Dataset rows
■ ■ ■ ■ ■

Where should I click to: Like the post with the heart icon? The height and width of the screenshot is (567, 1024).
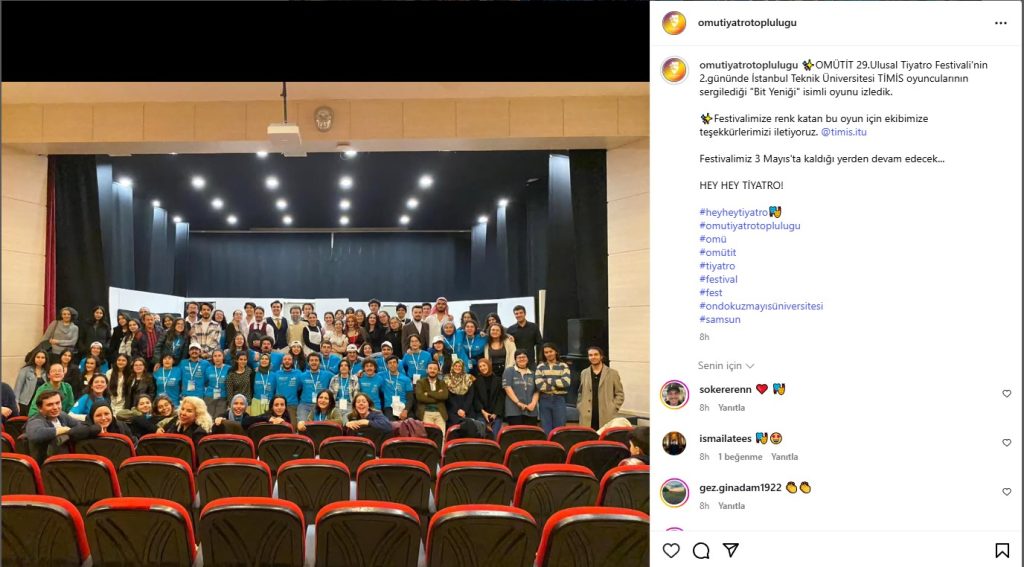coord(671,551)
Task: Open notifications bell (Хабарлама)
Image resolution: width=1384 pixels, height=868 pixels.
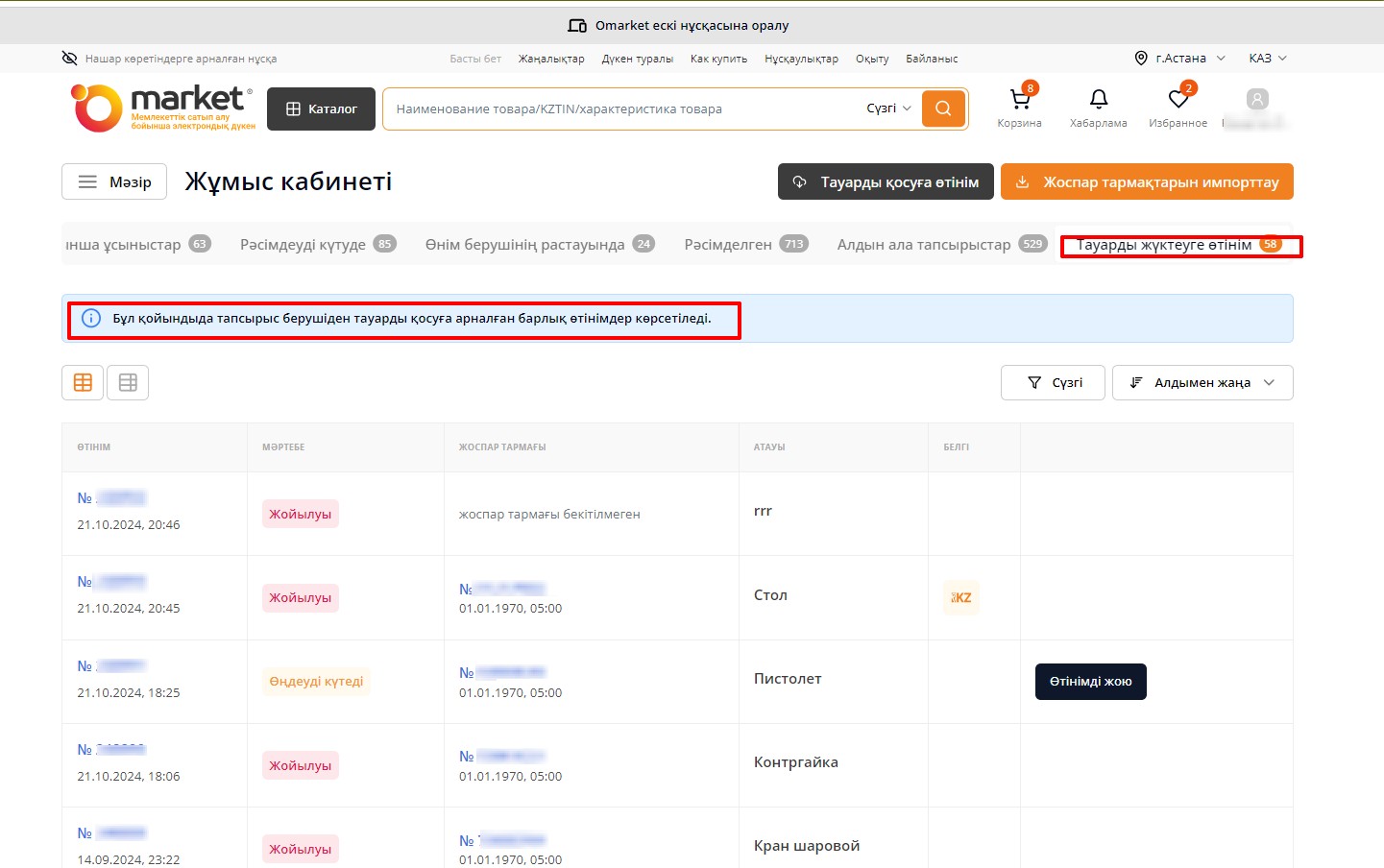Action: [x=1098, y=100]
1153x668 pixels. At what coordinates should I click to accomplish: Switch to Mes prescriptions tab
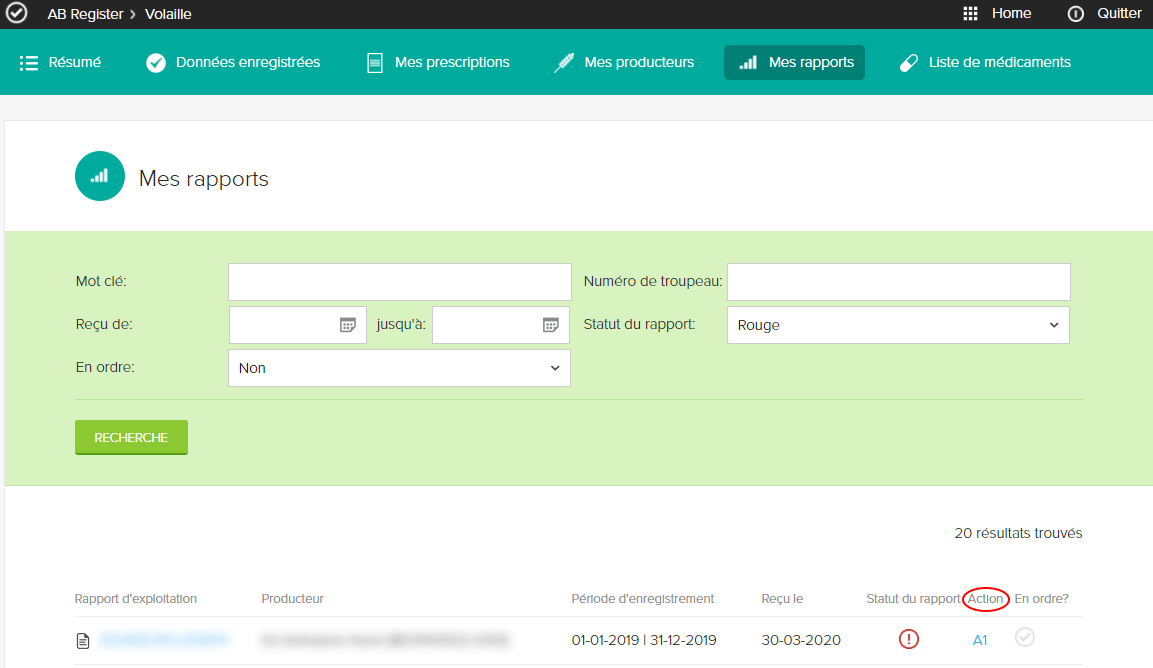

■ ■ ■ ■ ■

What is expected
Copy every item above word for word, without the pictures.

Result for this task
Where should I click to: Like the post with the heart icon? The height and width of the screenshot is (567, 1024).
coord(671,551)
Task: Open notifications bell (Хабарлама)
Image resolution: width=1384 pixels, height=868 pixels.
Action: [x=1098, y=100]
1153x668 pixels. At what coordinates should I click to accomplish: Switch to Mes prescriptions tab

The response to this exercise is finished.